Geza odetchnęła ciężko, przymykając powieki i intensywnie zastanawiając się nad odpowiedzią. Może i była wychowywana w standardach gangsterki, ale wciąż nie miała serca zostawić tutaj kotki, która potrzebowała jej obecności. W końcu rozłożyła łapy.
— Dobrze. Nie pójdę — odparła cicho, gdy Kurz była już w głębokim śnie. Cały czas wpatrzona w wejście, jej temperament nakazywał jej chronić je obie przed możliwym niebezpieczeństwem. W tym momencie Betelgeza była stróżem, który czuwał nad swoim podopiecznym i gotów był zabić wszystko na swojej drodze, by go ochronić.
* * *
Wyprostowana rano przyszykowała im bardzo dobre, doprawione jedzenie. Betelgeza używając zdolności, których uczyła ją wciąż matka, starała się wyjść z domu z kawałkiem przygotowanego mięsa, by zanieść je przyjaciółce. W końcu jeśli miała się czegoś nauczyć, musiała w tych swoich wiotkich mięśniach mieć trochę tłuszczu, a była chuda prawie jak patyk. A poza tym... Nieco martwiła się o stan jej zdrowia.
Z daleka dostrzegła już Kurz, ale nie poinformowała o swojej obecności. Zamiast tego jak cień przesunęła się między budynkami i chcąc w pewien sposób poćwiczyć to, czego nauczyła ją matka, zaskoczyła Kurz od tyłu.
— No cześć! — miauknęła niespodziewanie, upuszczając aromatyczne żarło u swoich łap.
Kurz pisnęła najeżona po końce sierści, przypominając przez to okrągłą kulkę.
— Ła!
Zaraz odwróciła się w stronę dźwięku z podskokiem.
— Bigos! Hejcia! — opuściła sierść, wpatrując się w pyszczek kotki
— Powinnaś zobaczyć swoją minę — parsknęła Betelgeza i nie czekając chwili dłużej, podsunęła kotce kawałek mięsa. — Patrz, przyniosłam dla ciebie. Jesteś chuda i słaba, powinnaś się lepiej odżywiać. To od mojej Wyprostowanej! Nie wiem co ty tam jesz, mięso z martwych szczurów albo jakieś pozostałości po Wyprostowanych, ale to jest dużo lepsze!
— Huuuh? — schyliła główkę, ruszając noskiem — Ojejku, jakie dziwne. Nigdy czegoś takiego nie widziałam, na pewno mogę to zjeść? A ty nie jesteś głodna?
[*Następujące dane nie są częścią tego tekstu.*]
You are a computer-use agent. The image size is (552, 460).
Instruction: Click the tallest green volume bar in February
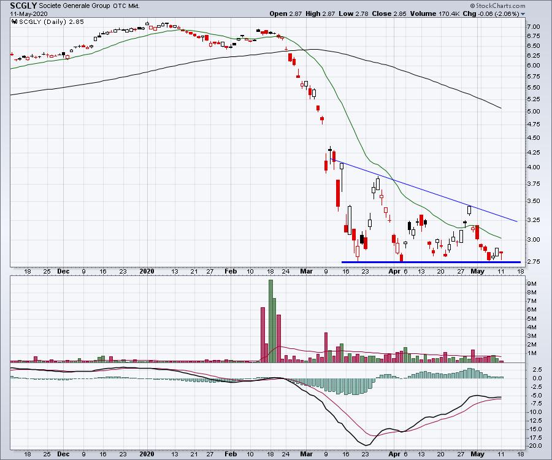click(270, 320)
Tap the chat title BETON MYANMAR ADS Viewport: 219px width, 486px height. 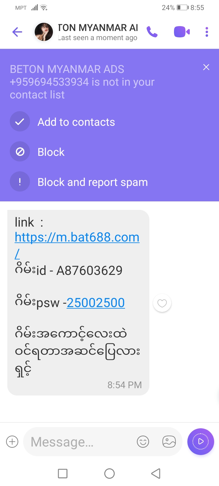[98, 28]
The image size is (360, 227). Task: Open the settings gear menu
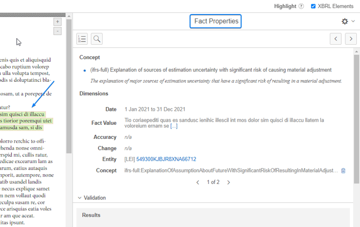[344, 22]
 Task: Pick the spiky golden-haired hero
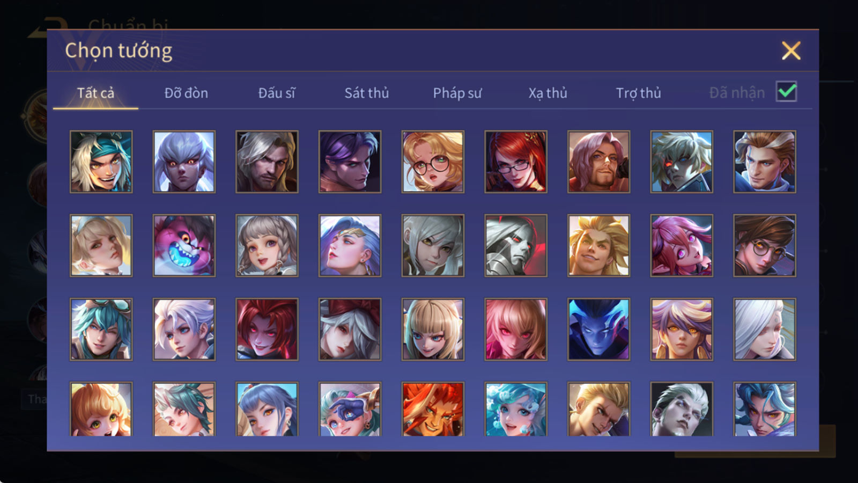click(598, 245)
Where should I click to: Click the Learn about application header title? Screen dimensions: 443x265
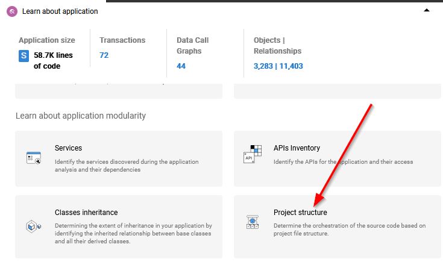click(x=60, y=11)
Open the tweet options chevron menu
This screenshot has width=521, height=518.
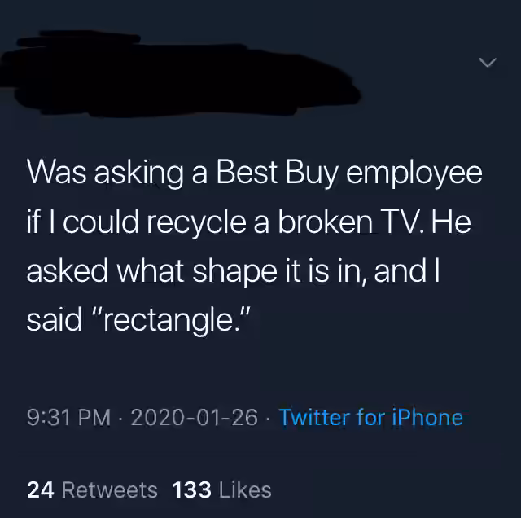tap(488, 62)
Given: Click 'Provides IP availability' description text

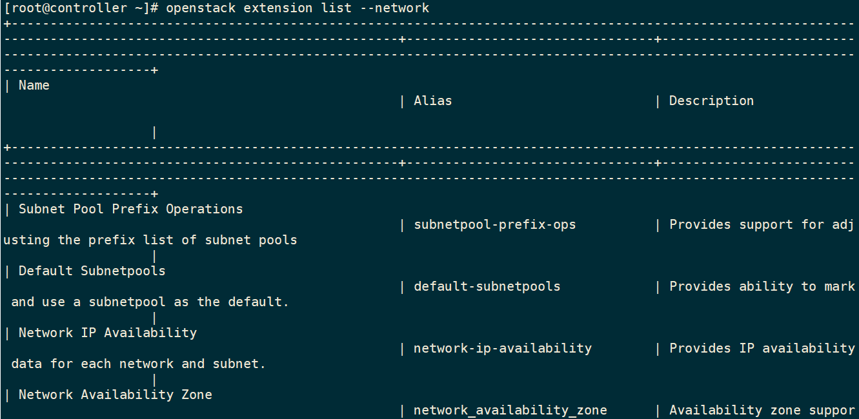Looking at the screenshot, I should pyautogui.click(x=762, y=348).
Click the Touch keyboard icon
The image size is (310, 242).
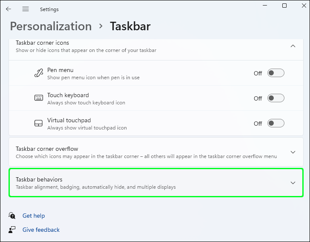point(39,98)
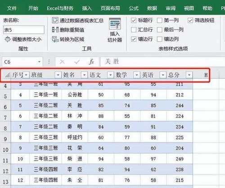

— Bo jest dużo smaczniejsze niż to, co wy, przybłędy jecie! — przekonała ją. — Najwyższej jakości! Nie każdy ma szczęście, by posmakować takich pyszności. Nie pytaj się głupio, tylko jedz. — Usiadła, oplatając swoje łapy ogonem. — Już ci mówiłam, nie brakuje mi jedzenia.